_Task goal_
Output begins at the line with "You are a computer-use agent. This" and ends at the last line of the records below. Copy each line in that span exactly, and leave out pictures.

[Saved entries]
# # # #

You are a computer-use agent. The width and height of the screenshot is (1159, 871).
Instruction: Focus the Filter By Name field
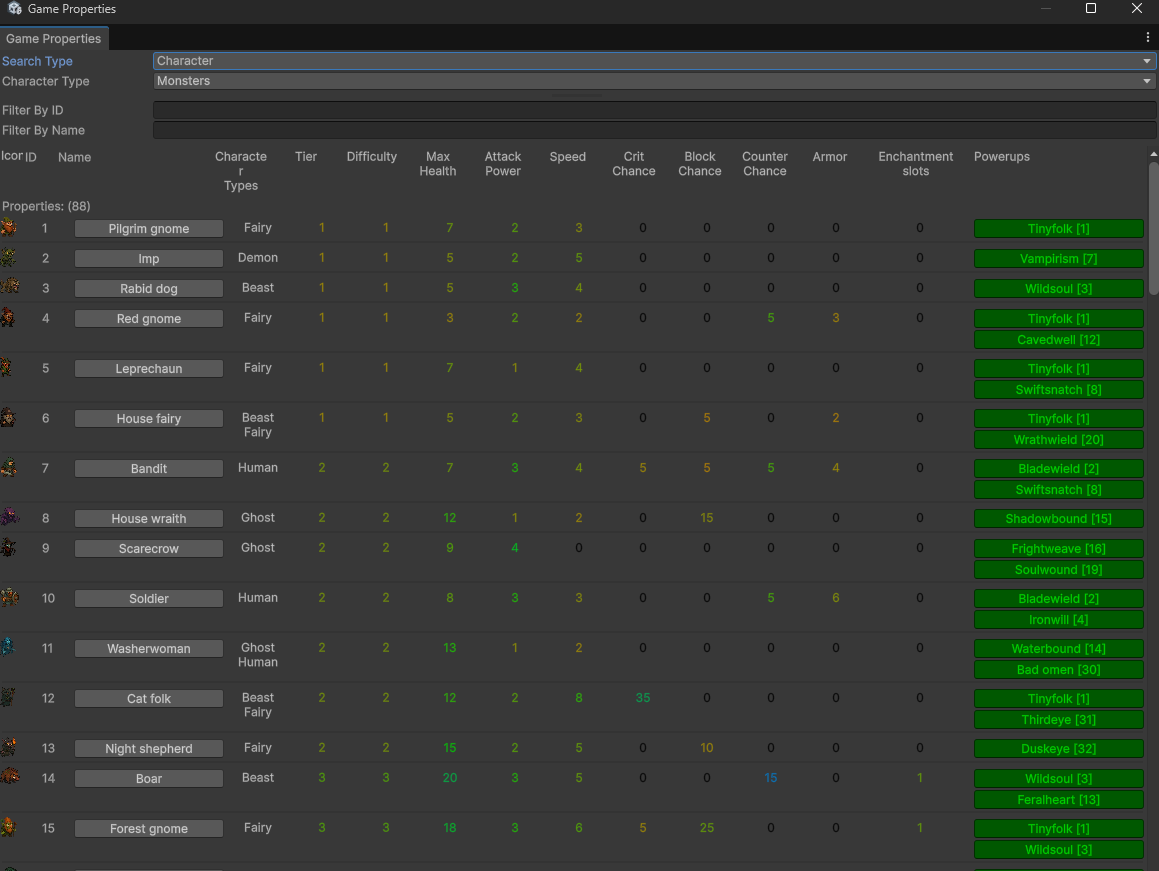[654, 130]
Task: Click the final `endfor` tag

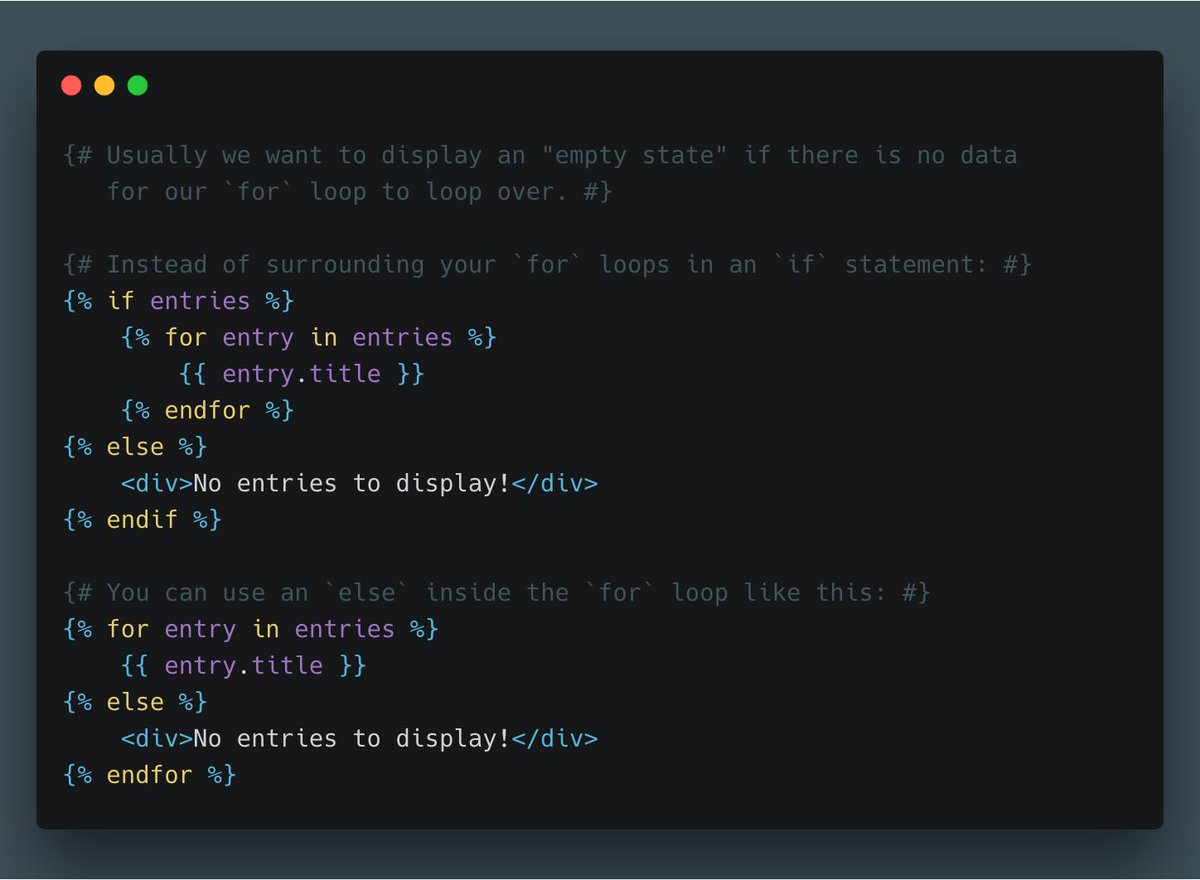Action: (x=150, y=774)

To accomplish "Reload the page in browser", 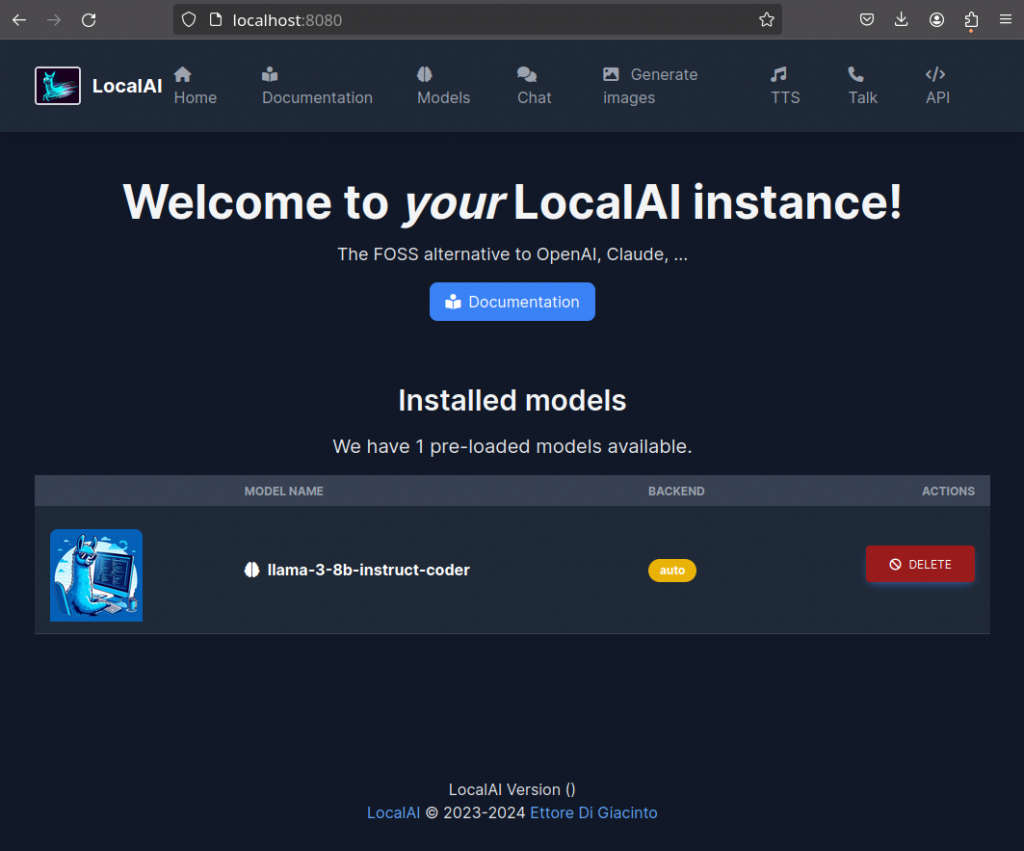I will 89,19.
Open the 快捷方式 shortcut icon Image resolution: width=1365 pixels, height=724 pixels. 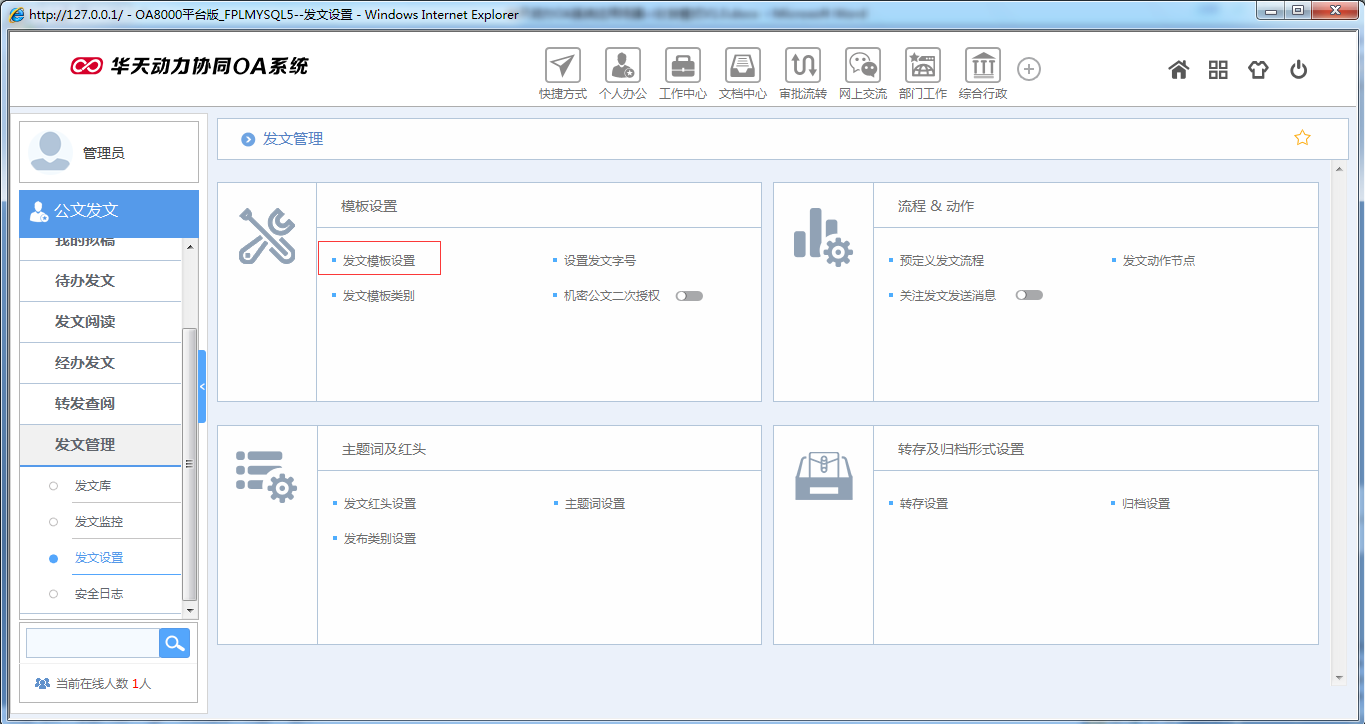tap(561, 68)
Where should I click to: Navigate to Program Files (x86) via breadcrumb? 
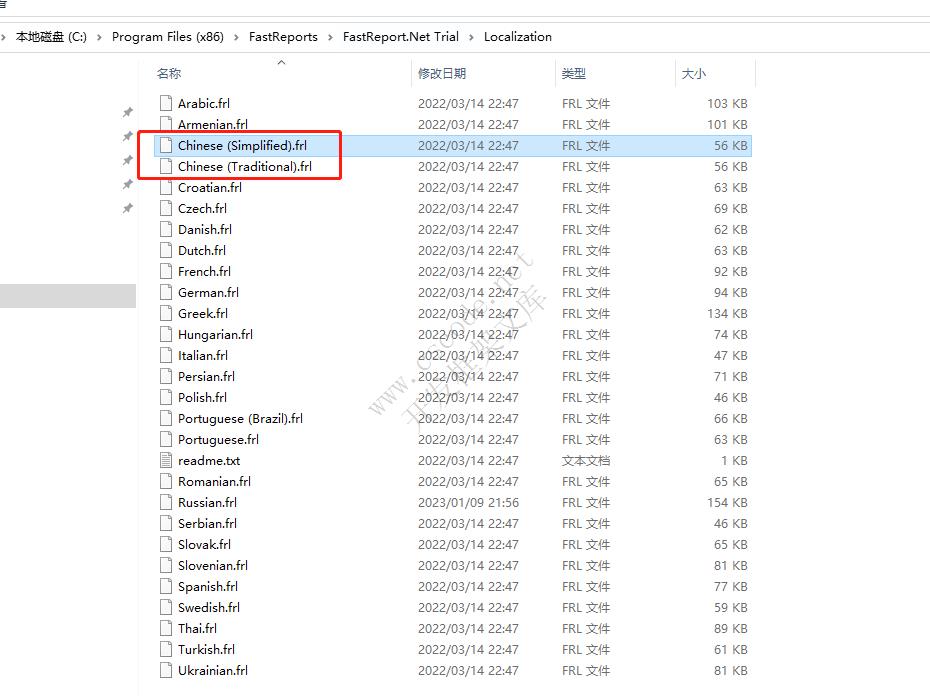point(167,36)
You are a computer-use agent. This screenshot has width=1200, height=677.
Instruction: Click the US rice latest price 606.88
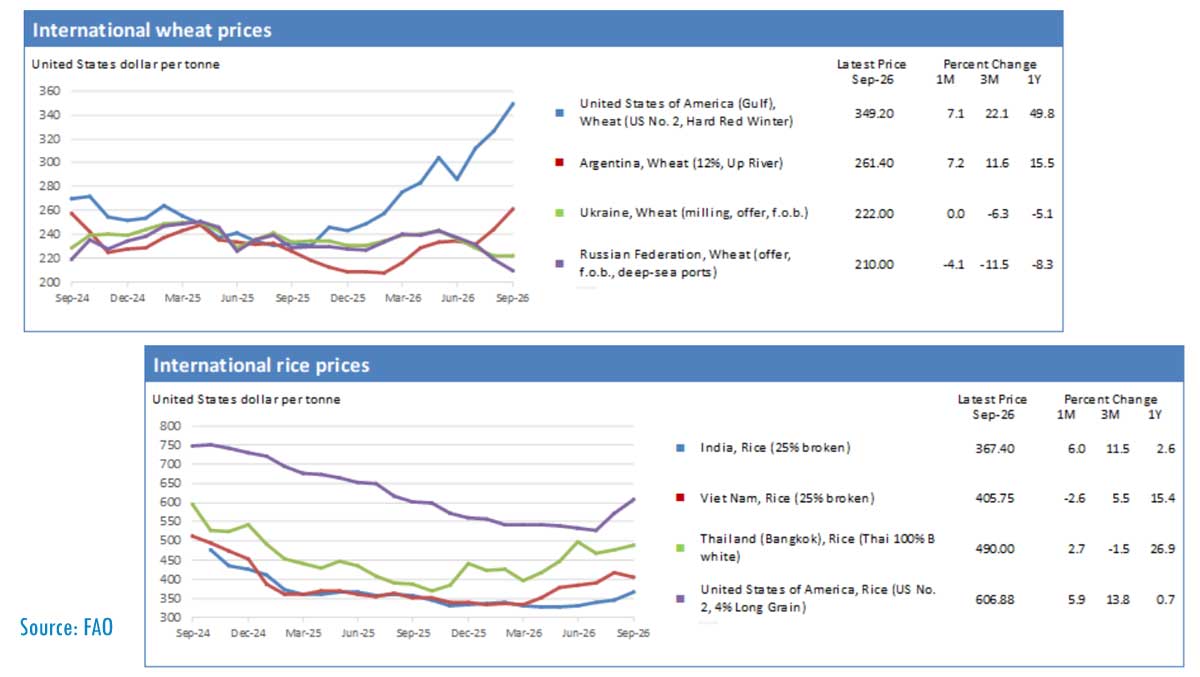[995, 598]
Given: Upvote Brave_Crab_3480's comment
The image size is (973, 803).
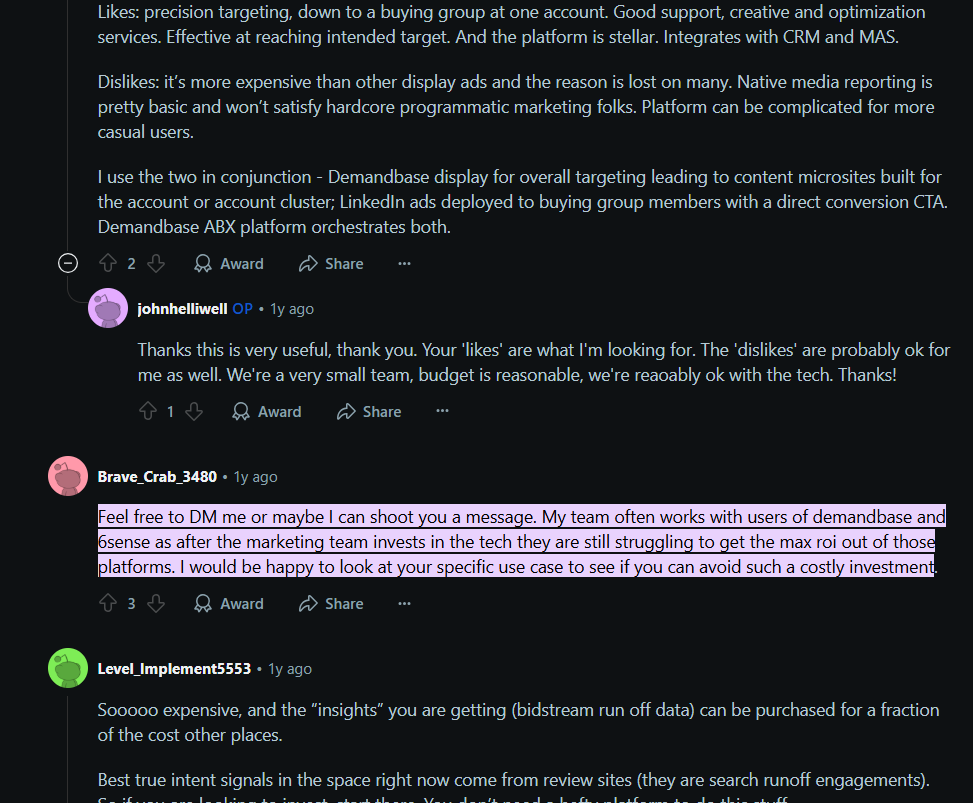Looking at the screenshot, I should [108, 604].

# # # #

_Solved exercise_
You are a computer-use agent. This screenshot has width=1200, height=677.
Instruction: Click the US rice latest price 606.88
[995, 598]
Given: Upvote Brave_Crab_3480's comment
The image size is (973, 803).
Looking at the screenshot, I should [108, 604].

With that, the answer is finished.